De súbito, San se separó de mí.

-¿Te gustaría venir a mi casa? Tengo gatos –dijo, como si el anterior momento nunca hubiera sucedido. Me quedé cojudo.

-¿Eh?

-Que si te gustaría venir a mi casa un día. A jugar.

-Eh… s-sí…

-Qué bien. Tengo que irme. Nos vemos mañana –y en una exhalación se dio la vuelta y desapareció calle abajo, dejándome parado como un capullo en mitad de la calle.
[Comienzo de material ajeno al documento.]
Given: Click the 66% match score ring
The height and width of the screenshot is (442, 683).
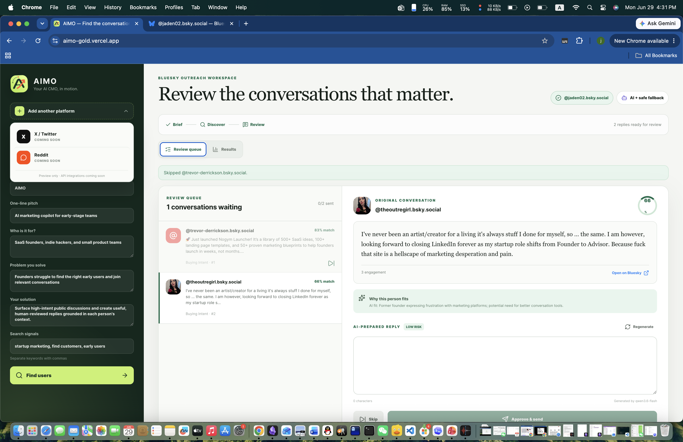Looking at the screenshot, I should coord(647,205).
Caminé sonámbulo los metros que me separaban de mi casa, subí las escaleras, entré en el apartamento, me metí en mi habitación y pasé tumbado en la cama el resto de la tarde. No tenía ganas de jugar con la consola, ni de usar el ordenador, ni de leer o ver la televisión. No hice los deberes, ni siquiera salí a pasear, como era usual. La escena que acababa de vivir colmaba cada centímetro de mí; me sentía lleno de una sustancia espesa e intensa que podría derramar si me movía mucho y que mi cuerpo ansiaba absorber con fruición. Todavía no sabía si Santa (San, San, era San) me gustaba o me daba miedo, pero sabía que necesitaba volver a verla con urgencia, y sabía también que pensar en ella me descolocaba el pulso y erizaba hasta el último vello de mi cuerpo, incluso en lugares en los que aún no me había salido. Me ocurriría siempre con ella, y aún hoy, que ya no está, a veces me sigue ocurriendo.

Aquella noche soñé con San. Cuando desperté a la mañana siguiente, tenía una erección de caballo.